回答は各僧侶の個人的な意見で、仏教教義や宗派見解と異なることがあります。
多くの回答からあなたの人生を探してみてください。

真理と主義思想の違い

真理と主義思想の違いはなにか。
真理というものは「人が考えたもの」ではないのです。
一方、主義思想というものは「人間が考え出したもの」と言えます。
空というのは法相=法の様相であり、この世の法則。人間の法則。
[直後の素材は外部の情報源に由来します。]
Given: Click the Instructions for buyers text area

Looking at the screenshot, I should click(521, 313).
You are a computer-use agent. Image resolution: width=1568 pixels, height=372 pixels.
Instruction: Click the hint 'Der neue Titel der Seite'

人間の本来の様相。
自己の真相がもともとそうなっているという「真理」を説いているのです。
たとえ、神道、キリスト教、イスラム教の人であっても、その道理が通ずるものが真理というものなのです。
「空」というものを「空の思想」と解釈する人たちも多いですが、それは誤りで「思想」ではありません。思想だと思ったのは後世の学者さんたちが分類上、思想としてとらえたのでしょうが、空とは思想ではありません。
主義思想というものは、一部の人たちにしか通用しないものです。
まず「真理とは思想ではない。主義思想ではない。」ということを弁えておきましょう。☚ここ大事です。
つまり真理というのは誰にとっても真実であるということなのです。
誰にとっても通じる共通する内容でなければ真理とは言えません。
この世、地球上のすべてに共通する「絶対的な真実」を真理というのです。
ただし、カルト系新興宗教の言うところの真理というモノは実は真理ではなく主義思想であるというものが多いように感じます。なぜならば、それは人が考え出したものだからです。教組のエゴ、教組の思想、教組の独自の見解を信者に対して「これがこの世の真理であるゾ」と説いて思い込ませようとしているものはその教団の中だけでは通じるものであったとしても全世界の人たちに対して通ずるものではないので、それは主義思想なのです。教団の信者だけに通ずるものは主義思想であり、偏った教え、偏狭思想というべきものであって教理ということが言えたとしても「真理」とは言うことはできないものではないのです。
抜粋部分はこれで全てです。